Stated task: Reproduce verbatim the lines of the records from the one containing "Given: Select the Current Block #942,611 card" through the one containing "Looking at the", with both end lines included. Omit the pictures.

═════ Provided information

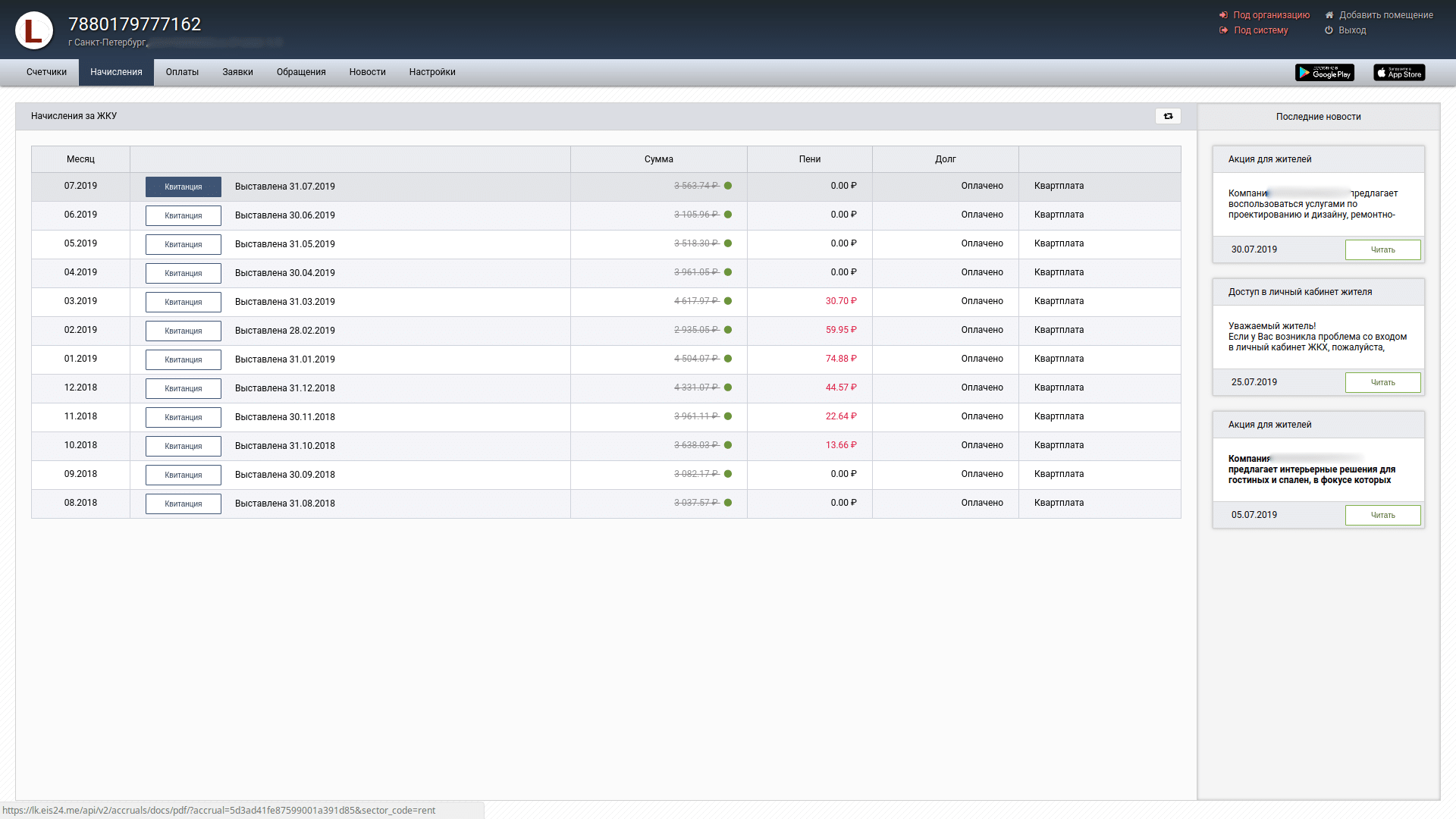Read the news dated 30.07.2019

══════════
═════ Provided information

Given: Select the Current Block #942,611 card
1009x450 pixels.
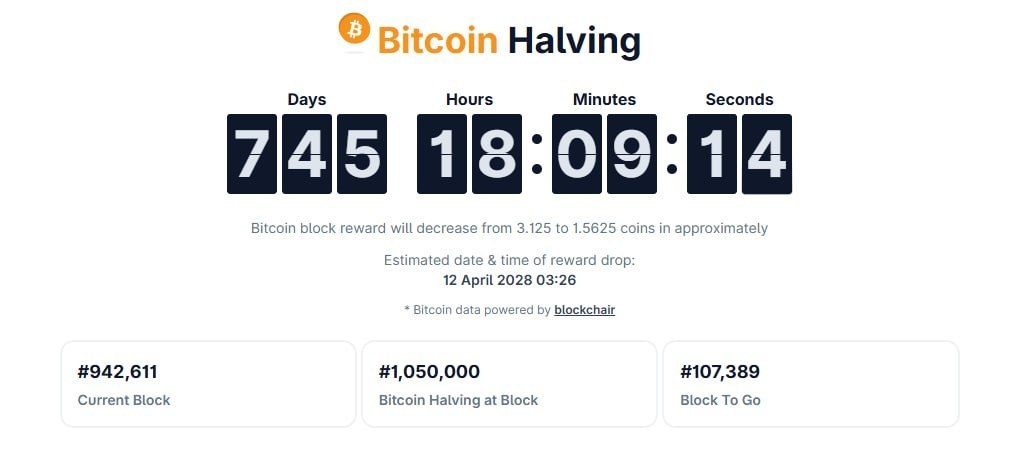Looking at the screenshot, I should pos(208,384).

══════════
═════ Provided information

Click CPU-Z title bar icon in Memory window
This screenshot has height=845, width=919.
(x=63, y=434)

══════════

The completed task:
Given: Select the Current Block #942,611 card
1009x450 pixels.
Looking at the screenshot, I should pos(208,384).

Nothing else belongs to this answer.